(Data items)
((

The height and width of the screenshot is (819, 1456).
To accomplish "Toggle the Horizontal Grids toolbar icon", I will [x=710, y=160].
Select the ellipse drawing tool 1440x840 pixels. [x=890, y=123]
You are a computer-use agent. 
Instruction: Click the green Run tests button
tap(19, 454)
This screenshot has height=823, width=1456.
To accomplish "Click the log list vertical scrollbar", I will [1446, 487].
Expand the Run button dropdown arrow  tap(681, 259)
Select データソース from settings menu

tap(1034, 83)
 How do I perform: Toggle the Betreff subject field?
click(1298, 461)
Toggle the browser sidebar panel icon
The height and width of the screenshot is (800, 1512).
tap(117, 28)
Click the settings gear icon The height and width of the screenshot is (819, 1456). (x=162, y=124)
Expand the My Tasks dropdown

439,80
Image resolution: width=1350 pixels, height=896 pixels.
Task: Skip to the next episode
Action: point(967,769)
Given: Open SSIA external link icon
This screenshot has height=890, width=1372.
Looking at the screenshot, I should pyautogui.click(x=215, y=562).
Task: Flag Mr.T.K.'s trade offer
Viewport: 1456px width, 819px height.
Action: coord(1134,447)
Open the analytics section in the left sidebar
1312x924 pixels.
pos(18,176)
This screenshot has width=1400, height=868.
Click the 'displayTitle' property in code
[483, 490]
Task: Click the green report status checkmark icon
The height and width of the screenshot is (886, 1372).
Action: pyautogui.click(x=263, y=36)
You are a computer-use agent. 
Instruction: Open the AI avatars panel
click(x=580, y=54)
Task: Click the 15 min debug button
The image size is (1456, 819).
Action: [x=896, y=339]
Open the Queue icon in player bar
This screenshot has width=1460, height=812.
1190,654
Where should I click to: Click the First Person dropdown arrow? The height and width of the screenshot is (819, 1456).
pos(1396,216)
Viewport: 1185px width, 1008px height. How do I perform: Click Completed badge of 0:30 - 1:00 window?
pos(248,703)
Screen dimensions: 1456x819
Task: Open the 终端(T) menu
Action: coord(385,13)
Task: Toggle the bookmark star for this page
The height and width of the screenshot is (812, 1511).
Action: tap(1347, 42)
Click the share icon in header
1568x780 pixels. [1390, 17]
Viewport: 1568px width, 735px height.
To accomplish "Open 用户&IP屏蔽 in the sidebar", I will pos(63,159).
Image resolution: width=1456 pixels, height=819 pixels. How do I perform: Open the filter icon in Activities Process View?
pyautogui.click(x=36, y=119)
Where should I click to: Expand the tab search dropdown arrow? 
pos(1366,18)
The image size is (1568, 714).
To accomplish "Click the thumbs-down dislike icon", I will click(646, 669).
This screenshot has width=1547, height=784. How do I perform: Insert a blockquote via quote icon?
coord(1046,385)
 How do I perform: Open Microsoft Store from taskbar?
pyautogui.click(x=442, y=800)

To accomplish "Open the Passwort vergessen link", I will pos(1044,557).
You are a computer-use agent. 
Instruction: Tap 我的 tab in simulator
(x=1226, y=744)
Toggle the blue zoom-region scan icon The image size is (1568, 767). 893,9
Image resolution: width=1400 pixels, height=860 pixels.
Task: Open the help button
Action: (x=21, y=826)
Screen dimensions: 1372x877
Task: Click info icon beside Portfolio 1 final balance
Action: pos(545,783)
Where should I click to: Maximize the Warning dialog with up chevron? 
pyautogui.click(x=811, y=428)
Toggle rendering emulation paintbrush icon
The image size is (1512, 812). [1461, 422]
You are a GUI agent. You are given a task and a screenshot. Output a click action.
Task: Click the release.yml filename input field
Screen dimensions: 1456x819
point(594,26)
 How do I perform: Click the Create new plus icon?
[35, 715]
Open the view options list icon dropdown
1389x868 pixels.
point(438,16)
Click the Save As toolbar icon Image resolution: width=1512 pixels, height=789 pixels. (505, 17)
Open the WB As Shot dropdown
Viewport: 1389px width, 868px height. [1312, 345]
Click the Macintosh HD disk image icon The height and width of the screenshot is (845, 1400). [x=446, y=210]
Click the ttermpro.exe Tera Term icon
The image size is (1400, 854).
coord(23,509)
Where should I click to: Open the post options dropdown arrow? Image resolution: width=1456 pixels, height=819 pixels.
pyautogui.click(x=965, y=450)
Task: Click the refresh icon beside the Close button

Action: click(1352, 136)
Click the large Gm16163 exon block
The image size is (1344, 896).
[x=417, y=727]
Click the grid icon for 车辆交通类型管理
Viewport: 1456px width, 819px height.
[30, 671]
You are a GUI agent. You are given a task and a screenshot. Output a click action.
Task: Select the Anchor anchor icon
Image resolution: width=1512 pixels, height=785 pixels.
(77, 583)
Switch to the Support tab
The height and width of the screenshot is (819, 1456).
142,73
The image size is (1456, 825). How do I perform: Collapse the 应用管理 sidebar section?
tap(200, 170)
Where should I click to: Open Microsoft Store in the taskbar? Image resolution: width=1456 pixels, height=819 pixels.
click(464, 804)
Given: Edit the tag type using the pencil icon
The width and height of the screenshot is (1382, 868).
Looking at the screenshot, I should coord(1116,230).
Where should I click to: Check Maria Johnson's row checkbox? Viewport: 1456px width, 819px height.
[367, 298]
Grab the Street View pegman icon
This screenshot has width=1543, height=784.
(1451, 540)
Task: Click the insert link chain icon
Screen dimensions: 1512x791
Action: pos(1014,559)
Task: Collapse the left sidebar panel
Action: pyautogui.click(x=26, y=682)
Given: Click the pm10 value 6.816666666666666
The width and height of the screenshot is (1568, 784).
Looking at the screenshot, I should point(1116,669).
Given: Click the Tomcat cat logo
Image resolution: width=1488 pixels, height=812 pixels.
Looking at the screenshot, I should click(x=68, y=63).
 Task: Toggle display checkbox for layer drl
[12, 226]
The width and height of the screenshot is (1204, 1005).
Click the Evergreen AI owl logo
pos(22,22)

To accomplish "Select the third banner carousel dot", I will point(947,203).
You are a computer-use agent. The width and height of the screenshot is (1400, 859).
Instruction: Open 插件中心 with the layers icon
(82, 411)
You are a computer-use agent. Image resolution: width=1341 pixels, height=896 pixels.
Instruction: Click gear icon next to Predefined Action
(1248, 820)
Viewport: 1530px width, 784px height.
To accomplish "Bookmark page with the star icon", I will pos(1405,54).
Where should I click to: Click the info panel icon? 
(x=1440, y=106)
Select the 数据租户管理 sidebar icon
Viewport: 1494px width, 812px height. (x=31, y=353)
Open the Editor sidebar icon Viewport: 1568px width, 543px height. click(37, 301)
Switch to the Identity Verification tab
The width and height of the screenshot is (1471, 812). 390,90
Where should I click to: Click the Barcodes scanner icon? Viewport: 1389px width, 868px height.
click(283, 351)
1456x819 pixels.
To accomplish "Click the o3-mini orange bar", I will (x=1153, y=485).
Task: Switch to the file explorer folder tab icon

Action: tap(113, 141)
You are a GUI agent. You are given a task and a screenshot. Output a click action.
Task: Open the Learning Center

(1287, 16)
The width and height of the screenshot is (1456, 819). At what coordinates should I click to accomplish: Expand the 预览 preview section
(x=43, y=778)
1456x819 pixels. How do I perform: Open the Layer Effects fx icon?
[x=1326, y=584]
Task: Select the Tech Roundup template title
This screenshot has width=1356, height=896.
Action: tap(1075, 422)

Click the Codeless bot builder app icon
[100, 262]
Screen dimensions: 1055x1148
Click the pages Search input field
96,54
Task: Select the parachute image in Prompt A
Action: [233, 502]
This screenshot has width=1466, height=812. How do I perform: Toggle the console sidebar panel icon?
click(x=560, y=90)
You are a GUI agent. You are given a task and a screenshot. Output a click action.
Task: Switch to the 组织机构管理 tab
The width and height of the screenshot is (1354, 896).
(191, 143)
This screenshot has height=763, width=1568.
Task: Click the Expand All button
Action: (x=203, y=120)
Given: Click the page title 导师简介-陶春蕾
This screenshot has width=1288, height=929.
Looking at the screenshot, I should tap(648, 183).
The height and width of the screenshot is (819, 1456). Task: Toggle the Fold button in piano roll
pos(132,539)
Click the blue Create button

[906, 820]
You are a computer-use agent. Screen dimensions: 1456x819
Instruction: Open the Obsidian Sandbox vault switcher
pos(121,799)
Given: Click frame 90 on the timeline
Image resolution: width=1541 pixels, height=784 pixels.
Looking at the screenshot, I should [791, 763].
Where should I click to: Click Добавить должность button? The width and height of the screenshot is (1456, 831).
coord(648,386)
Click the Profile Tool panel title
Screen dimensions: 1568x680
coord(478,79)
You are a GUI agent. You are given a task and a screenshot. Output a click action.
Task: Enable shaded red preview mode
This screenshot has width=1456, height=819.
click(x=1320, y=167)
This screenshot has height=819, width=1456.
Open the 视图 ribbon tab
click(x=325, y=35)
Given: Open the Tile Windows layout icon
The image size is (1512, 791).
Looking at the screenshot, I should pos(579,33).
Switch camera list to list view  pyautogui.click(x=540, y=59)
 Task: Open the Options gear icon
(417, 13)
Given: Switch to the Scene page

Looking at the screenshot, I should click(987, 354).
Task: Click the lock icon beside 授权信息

))

## [YOUR GOAL]
Among the entries above, which lines include "will"? List them all.

## [ANSWER]
To accomplish "Toggle the Horizontal Grids toolbar icon", I will [x=710, y=160].
To accomplish "Click the log list vertical scrollbar", I will [1446, 487].
To accomplish "Open 用户&IP屏蔽 in the sidebar", I will pos(63,159).
To accomplish "Click the thumbs-down dislike icon", I will click(646, 669).
To accomplish "Open the Passwort vergessen link", I will pos(1044,557).
To accomplish "Select the third banner carousel dot", I will point(947,203).
To accomplish "Bookmark page with the star icon", I will pos(1405,54).
To accomplish "Click the o3-mini orange bar", I will (x=1153, y=485).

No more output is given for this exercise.